Nel suo fondo sul New York Times del 29 giugno Paul Krugman era andato lontano come forse mai prima nell’offrire sostegno ad Atene e soprattutto esprimere tutta la sua indignazione verso i suoi creditori: «La Grecia dovrebbe votare “No” (al referendum europeo, ndr ) e il governo ellenico dovrebbe tenersi pronto, se necessario, a lasciare l’euro». Per il premio Nobel per l’economia, «molto e forse la gran parte del caos temuto per la Grexit — l’uscita della Grecia dall’euro — ha già avuto luogo», dunque a suo avviso l’impatto negativo non sarebbe troppo grande.

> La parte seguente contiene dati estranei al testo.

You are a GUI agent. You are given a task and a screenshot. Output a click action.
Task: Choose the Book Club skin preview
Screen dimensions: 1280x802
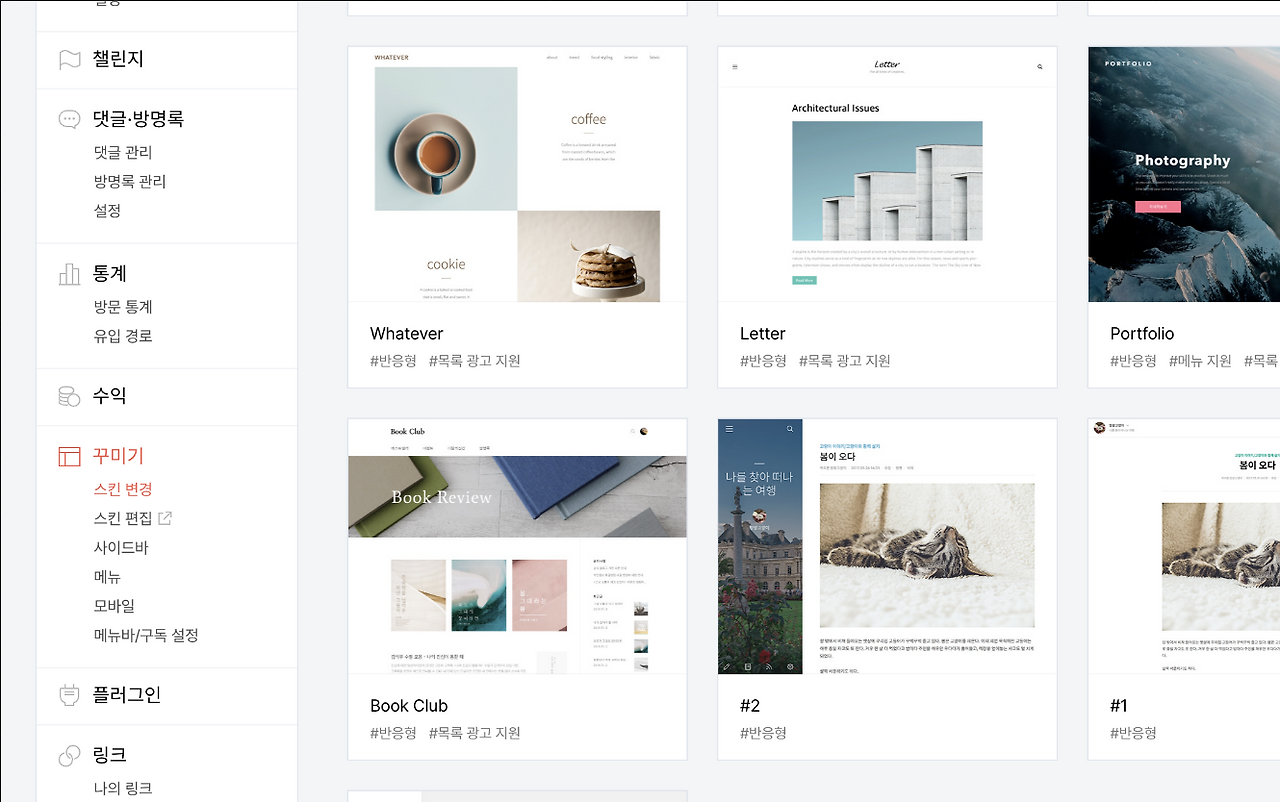[x=517, y=546]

Per la verità Krugman non è il solo premio Nobel newyorkese e liberal, nel senso del progressismo cosmopolita americano, a offrire il suo sostegno incondizionato a questo governo greco. In aprile scorso anche Joseph Stiglitz aveva onorato Yanis Varoufakis di un’intervista pubblica alla conferenza dell’Institute of Economic Thinking a Parigi: Stiglitz intervistava il ministro delle Finanze greco, con palese ammirazione per qualunque risposta.
Non tutti in Europa, neanche a sinistra, capiscono l’infatuazione dei liberal americani per il radicalismo di Atene. Ieri l’ex ministro delle Finanze greco George Papaconstantinou ha preso carta e penna e ha scritto al New York Times : «Non è esagerato dire che la Grecia oggi sta scivolando verso un nuovo totalitarismo e un “No” al referendum sarebbe un passo in quella direzione. I progressisti non dovrebbero dargli sostegno», ha scritto.
E lo spagnolo Angel Ubide, consigliere speciale del candidato premier socialista Pedro Sanchez, ha notato qualcosa di simile in un articolo per il Peterson Institute di Washington, criticando l’infatuazione dei liberal americani per Varoufakis e il premier Alexis Tsipras: per Ubide, il loro appoggio fa parte di una «proxy war», combattuta sulla pelle dei più poveri fra i greci, per l’affermare una certa idea molto americana sull’insostenibilità di fondo dell’euro.